However, the report, released on Tuesday, made several warnings about the use of the technology.
“The use of AI throughout society continues to increase, and so does its relevance to the court and tribunal system,” wrote Lady Chief Justice of England & Wales Baroness Carr of Walton-on-the-Hill, who co-authored the report.
“All judicial office holders must be alive to the potential risks,” she added.
‘Jolly Useful’
Last year, Lord Justice Birss told a conference, reported in the Law Gazette that he used the chatbot Chat GPT when he was summarising an area of law he was already familiar with, and that it was “jolly useful.”
He added: ‘I think what is of most interest is that you can ask these large language models to summarise information. It is useful and it will be used and I can tell you, I have used it.”
The report said that with legal research, AI tools “are a poor way of conducting research to find new information you cannot verify independently.” It added that the current public AI chatbots “do not produce convincing analysis or reasoning.”

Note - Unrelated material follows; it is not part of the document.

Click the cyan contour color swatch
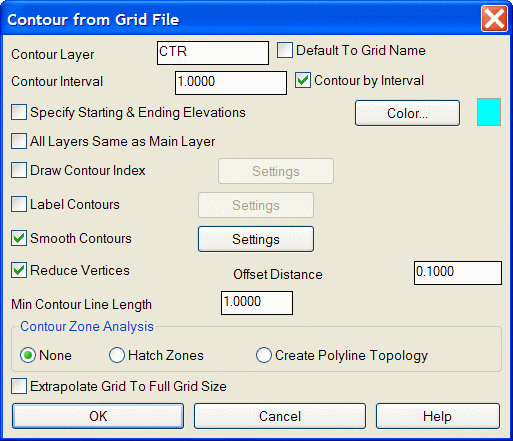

It also warned that AI bots make up fictitious cases, citations or quotes, or refer to legislation, articles or legal texts that do not exist. They can also provide “incorrect or misleading” information regarding the law or how it might apply.
It said that AI tools are capable of summarising large bodies of text, though “care needs to be taken to ensure the summary is accurate.”
The guidance revealed that unrepresented litigants are increasingly using AI chatbots.
They said that these may be the “only source of advice or assistance some litigants receive,” though many won’t be able to independently to verify the legal information provided by chatbots and may not be aware that they are prone to error.
In one case, a person without a lawyer tried to present fictitious submissions in court based on answers provided by the ChatGPT chatbot, according to the law Firm Peter Lynn and Partners, who wrote a blog post on the subject.
‘Compromised’
Last year, the House of Lords raised concerns about the use of artificial intelligence technologies in the criminal justice system as a “potential risk to the public’s fundamental human rights and civil liberties.”
It said that it said a lack of minimum standards, transparency, evaluation and training in AI technologies meant that the public’s human rights and civil liberties could be “compromised.”
They said they uncovered “a landscape, a new Wild West, in which new technologies are developing at a pace that public awareness, government and legislation have not kept up with.”
“Facial recognition may be the best known of these new technologies but in reality there are many more already in use, with more being developed all the time. Algorithms are being used to improve crime detection, aid the security categorisation of prisoners, streamline entry clearance processes at our borders and generate new insights that feed into the entire criminal justice pipeline” the committee said.